Honey Chipotle Shrimp Tacos

Oh. My. Good. Lord.

Yesterday, I saw a recipe for shrimp tacos, which sounded delicious. I decided to wing it because tacos are pretty simple. The only thing I looked up was a sweet and spicy sauce to cook the shrimp in. I decided on a honey chipotle sauce. The best thing about this sauce is that it uses things you already have, no reason to run out to the store. I finally used up the last of my sweet and smoky seasoning with this, so I guess a trip to the store would be needed for this if I make it again. I mean when I make it again, because this recipe was FANTASTIC!

Usually, when I just decide to wing it, there's always something that doesn't come out right or that I wish I did different. The only thing I would change about this, is that I would add the shrimp a little later and let the sauce thicken up more first. Other than that, I was incredibly pleased with how everything came together so nicely. I thought I had some Mexican shredded cheese left, but I didn't I had about 1/3 cup of shredded Monterey Jack and a bag of Velveeta shreds. That would have to do.

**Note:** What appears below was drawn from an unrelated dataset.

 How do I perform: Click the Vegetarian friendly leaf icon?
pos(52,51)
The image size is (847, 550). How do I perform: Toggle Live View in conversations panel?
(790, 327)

I started with my Mission Carb Balance tortillas. Seriously, I've talked about these before, and they are hands down the best tortillas ever. EVER. They are just so super soft and fresh. I melted some cheese on them and them topped them with my sour cream-avocado mash. I was pretty nervous about attempting the mash, because avocado is very bland to me, and then I worried about over-seasoning it. It came out perfectly for my taste. I topped this with the shrimp and corn and some cilantro. Perfect!

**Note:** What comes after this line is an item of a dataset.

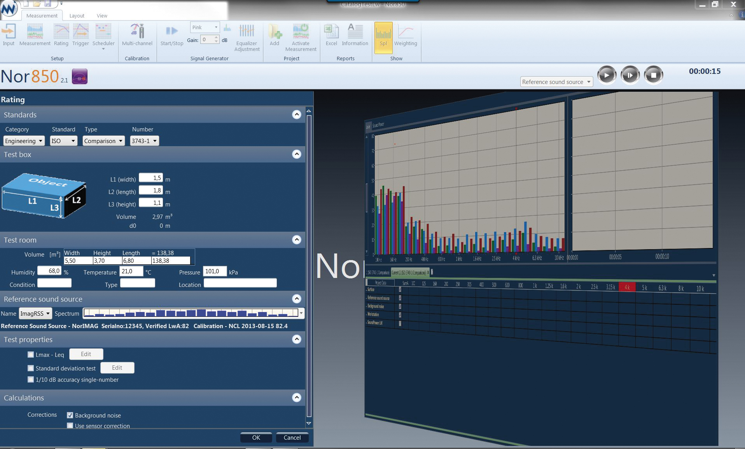The image size is (745, 449).
Task: Uncheck Background noise correction
Action: click(x=70, y=415)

The sauce was sweeter than spicier, which was fine with me. It paired perfectly with saltiness of the sour cream-avocado mash and you could taste the cilantro with everything as well. I was pretty impressed with myself on this one. And there's no way I'm fessing up to how many servings I had....

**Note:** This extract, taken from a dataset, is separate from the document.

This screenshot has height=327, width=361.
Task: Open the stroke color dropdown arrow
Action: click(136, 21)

Honey Chipotle Shrimp Tacos
sauce from Grocery Budget 101

1/3 cup honey
1/3 cup light corn syrup
1/4 cup ketchup
1/4 cup water
1 tbsp. white vinegar
2-4 tsp. chipotle seasoning (I use Grill Mates Sweet n Smoky rub)
1/4 tsp. salt
40 small shrimp, tail removed (I used frozen)
1/2 can sweet corn kernels
1/2 Hass avocado
1/3 cup sour cream
1/2 tsp. garlic powder
1/4 tsp. salt
1/4 tsp. chipotle seasoning
shredded cheese
cilantro, minced
flour tortillas

1. In a small mixing bowl, mix together the honey, corn syrup, ketchup, water, vinegar, chipotle seasoning and salt. Heat in a skillet over medium heat and let cook until sauce thickens and reduced a bit.
2. While the sauce cooks, mash together the avocado, sour cream, garlic powder, salt, and chipotle seasoning.
3. Once the sauce is reduced, add the shrimp and corn. Cook until heated through.
4. To serve, melt cheese on tortillas, spread some avocado mash on top, top with shrimp and corn and minced cilantro.